During my internship I quickly learned that nurses can make a physician’s life easy or a living hell. I threw myself on the mercy of the head nurse at the beginning of my ICU rotation and she guided me, suggesting drug dosages, ventilator settings and letting me know when to call for help.
Obstetric nurses taught me about the natural progression of labor: when a woman entered active labor, when she was in transition, when to intervene, and when to leave well enough alone. (Thanks, Marj B!). One threatened to teach me about labor: “We’ll shove a bowling ball up your butt and then tell you not to push.”
Clinic nurses taught me to treat Medicaid patients with kindness, respect and a little tough love. They also taught me I could not solve everyone’s problems.
Once in practice I realized I couldn’t do my job without nurses. They spent an eight or twelve hour shift with a labor patient while I was in the office or tending to someone else. Sometimes they would stay past shift change if the woman was close to delivery. They started IVs, ran Pitocin, magnesium sulfate, antibiotics, and blood. They comforted a woman while she got a spinal or an epidural anesthetic. And they were the first to resuscitate a baby in trouble.
Nurses watched over my patients after surgery, while they recovered from serious illnesses, and while they slept. One seasoned med/surg nurse told me what drug to order for a little old lady whose daily cocktail was a lot more than “mostly ice;” she went into “D.T.s (acute alcohol withdrawal, the night after her surgery.
Nurses are not afraid of anyone, including physicians, who sometimes do really stupid things. Chocolate and contrition goes a long way towards appeasing them. Not pissing them off in the first place goes even further.
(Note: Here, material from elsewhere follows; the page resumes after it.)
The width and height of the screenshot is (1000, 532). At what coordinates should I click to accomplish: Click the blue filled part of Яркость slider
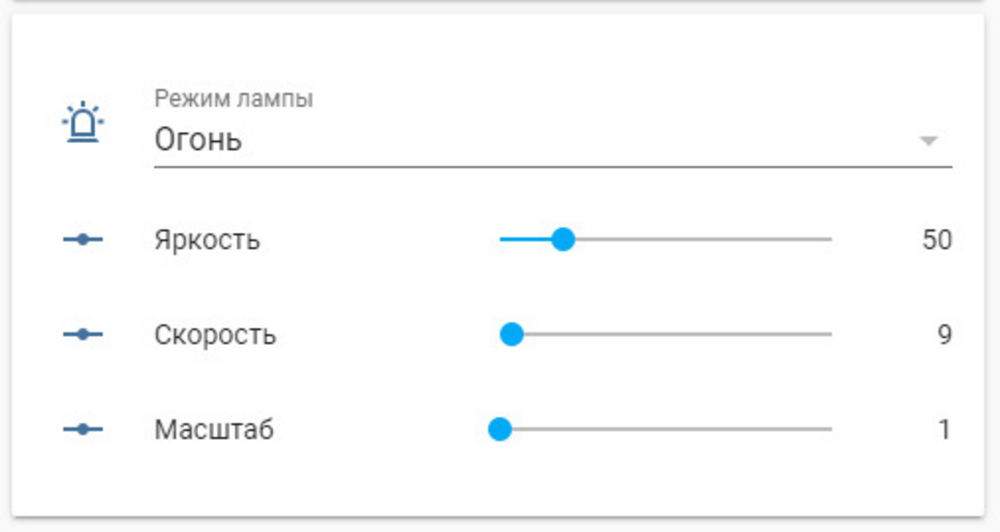tap(526, 239)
Physicians live by “every man for himself,” with, until fairly recently, an emphasis on “man.” Nurses support each other, and physicians who stand up for them. They don’t have massive egos (for the most part); they just have to deal with those egos every day.
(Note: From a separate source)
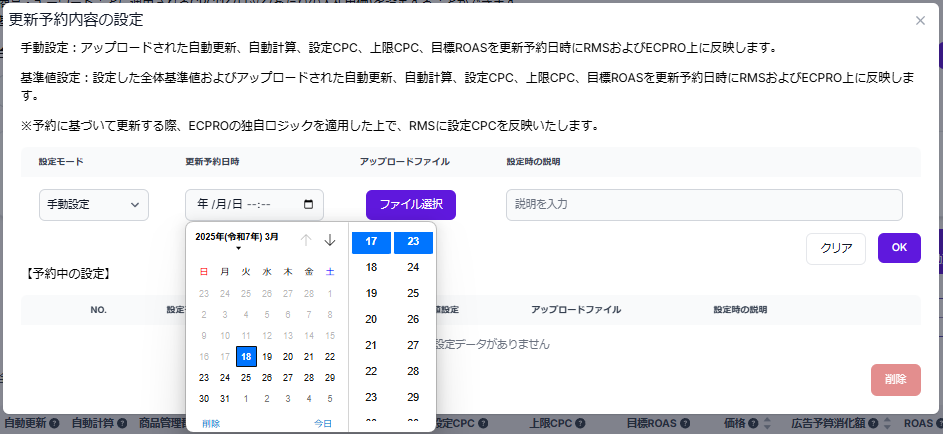Go to previous month with up arrow

pyautogui.click(x=306, y=240)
Nurses will cry with you after you’ve delivered a dead baby, or when someone with a terminal illness finally loses the battle. They’re eternally grateful when you have the foresight to buy everyone lunch because the day is going to hell and they will never make it to the cafeteria.
So Happy Nurses’ Week to all the nurses of various species I’ve known: registered nurses, licensed practical nurses, advanced practice nurses, nurse practitioners, certified registered nurse anesthetists, and my favorite, certified nurse midwives and L&D nurses.